The whole time here, they were waiting on Moses, not on the Lord. They were waiting on the vehicle that God was using rather than God Himself. They were putting their trust and their hope in Moses and what he was going to bring down and when he was going to come. Like Brother Russ said, we can begin to pay more attention to the preacher, or the ministry, or the movement, rather than to God, who might just be using these vehicles. That's exactly what happened—they shifted their focus to Moses. You can easily grow weary waiting on people and things, just like they did.
That's why it's only worth it if you are waiting on the Lord Himself. When you put your trust in the Lord and you wait on the Lord, He won't disappoint like people do. He won't disappoint like churches do, or maybe your pastor, or your situation. If you do not wait on the Lord and the Lord Himself, that's when you don't see those promises that we just heard. You don't see that peace that surpasses understanding.
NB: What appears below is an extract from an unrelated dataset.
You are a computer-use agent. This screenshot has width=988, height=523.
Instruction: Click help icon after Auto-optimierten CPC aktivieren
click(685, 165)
You don't see the renewal of strength in your waiting. You don't see the stillness. You don't see the confidence in knowing that He is the author and the finisher of what He has started in you.
Church, it's only worth it if you wait on the Lord. So today, the Holy Spirit put on my heart that if you can't relate to these things in your waiting—because I know everybody's waiting on something—if you can't relate to having these promises in your waiting, I just want to urge you to reflect on whether you are waiting on the Lord Himself or if you are waiting on a person or a situation, if you are waiting on a vehicle that the Lord is trying to use. Because if you are waiting on the Lord, you will see these promises in your life to be true in your waiting. But if you are not, you will have a very difficult time, and you will grow weary, and you will grow disappointed. So, as we go into worship, we're not going to have an altar call today. The Holy Spirit just put on my heart for us to ponder our waiting season and see: who are we waiting for? Are we waiting for our spouse to change, or for our boss to change, or for our church or our pastor to give us an answer to a prayer? Or are we waiting on God Himself to move in our situation?